--- THE DATA ---
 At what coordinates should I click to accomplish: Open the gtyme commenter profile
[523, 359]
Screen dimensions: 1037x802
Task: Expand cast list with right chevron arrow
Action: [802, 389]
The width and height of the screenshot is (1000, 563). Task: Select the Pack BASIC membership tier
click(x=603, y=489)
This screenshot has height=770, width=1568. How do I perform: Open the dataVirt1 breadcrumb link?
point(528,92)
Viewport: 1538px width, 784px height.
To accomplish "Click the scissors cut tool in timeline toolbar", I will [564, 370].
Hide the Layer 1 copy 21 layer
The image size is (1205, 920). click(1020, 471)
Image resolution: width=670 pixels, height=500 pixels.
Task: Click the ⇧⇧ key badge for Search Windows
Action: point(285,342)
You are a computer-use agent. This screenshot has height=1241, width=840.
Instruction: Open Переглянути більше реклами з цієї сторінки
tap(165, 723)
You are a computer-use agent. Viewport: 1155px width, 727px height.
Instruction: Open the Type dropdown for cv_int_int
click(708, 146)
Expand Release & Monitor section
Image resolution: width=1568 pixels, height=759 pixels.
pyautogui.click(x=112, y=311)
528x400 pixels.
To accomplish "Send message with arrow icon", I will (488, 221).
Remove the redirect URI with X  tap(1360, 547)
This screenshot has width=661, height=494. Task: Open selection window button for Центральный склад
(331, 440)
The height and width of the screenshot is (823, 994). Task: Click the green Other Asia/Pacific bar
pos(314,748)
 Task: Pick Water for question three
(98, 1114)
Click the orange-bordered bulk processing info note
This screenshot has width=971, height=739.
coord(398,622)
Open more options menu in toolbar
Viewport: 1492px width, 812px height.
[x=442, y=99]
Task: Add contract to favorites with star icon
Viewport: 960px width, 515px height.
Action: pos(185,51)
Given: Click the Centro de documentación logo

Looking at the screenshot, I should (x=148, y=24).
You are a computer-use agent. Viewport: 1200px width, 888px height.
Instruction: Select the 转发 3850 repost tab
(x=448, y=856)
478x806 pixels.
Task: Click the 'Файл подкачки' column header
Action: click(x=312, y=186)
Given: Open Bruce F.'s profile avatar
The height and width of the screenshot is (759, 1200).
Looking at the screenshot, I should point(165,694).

--- YOUR GOAL ---
Reproduce the whole listing so that each line matches the original exactly.

--- ANSWER AREA ---
 At what coordinates should I click to accomplish: Open the gtyme commenter profile
[523, 359]
Screen dimensions: 1037x802
Task: Expand cast list with right chevron arrow
Action: [802, 389]
The width and height of the screenshot is (1000, 563). Task: Select the Pack BASIC membership tier
click(x=603, y=489)
This screenshot has height=770, width=1568. How do I perform: Open the dataVirt1 breadcrumb link?
point(528,92)
Viewport: 1538px width, 784px height.
To accomplish "Click the scissors cut tool in timeline toolbar", I will [564, 370].
Hide the Layer 1 copy 21 layer
The image size is (1205, 920). click(1020, 471)
Image resolution: width=670 pixels, height=500 pixels.
Task: Click the ⇧⇧ key badge for Search Windows
Action: point(285,342)
You are a computer-use agent. This screenshot has height=1241, width=840.
Instruction: Open Переглянути більше реклами з цієї сторінки
tap(165, 723)
You are a computer-use agent. Viewport: 1155px width, 727px height.
Instruction: Open the Type dropdown for cv_int_int
click(708, 146)
Expand Release & Monitor section
Image resolution: width=1568 pixels, height=759 pixels.
pyautogui.click(x=112, y=311)
528x400 pixels.
To accomplish "Send message with arrow icon", I will (488, 221).
Remove the redirect URI with X  tap(1360, 547)
This screenshot has width=661, height=494. Task: Open selection window button for Центральный склад
(331, 440)
The height and width of the screenshot is (823, 994). Task: Click the green Other Asia/Pacific bar
pos(314,748)
 Task: Pick Water for question three
(98, 1114)
Click the orange-bordered bulk processing info note
This screenshot has width=971, height=739.
coord(398,622)
Open more options menu in toolbar
Viewport: 1492px width, 812px height.
[x=442, y=99]
Task: Add contract to favorites with star icon
Viewport: 960px width, 515px height.
Action: pos(185,51)
Given: Click the Centro de documentación logo

Looking at the screenshot, I should (x=148, y=24).
You are a computer-use agent. Viewport: 1200px width, 888px height.
Instruction: Select the 转发 3850 repost tab
(x=448, y=856)
478x806 pixels.
Task: Click the 'Файл подкачки' column header
Action: click(x=312, y=186)
Given: Open Bruce F.'s profile avatar
The height and width of the screenshot is (759, 1200).
Looking at the screenshot, I should point(165,694).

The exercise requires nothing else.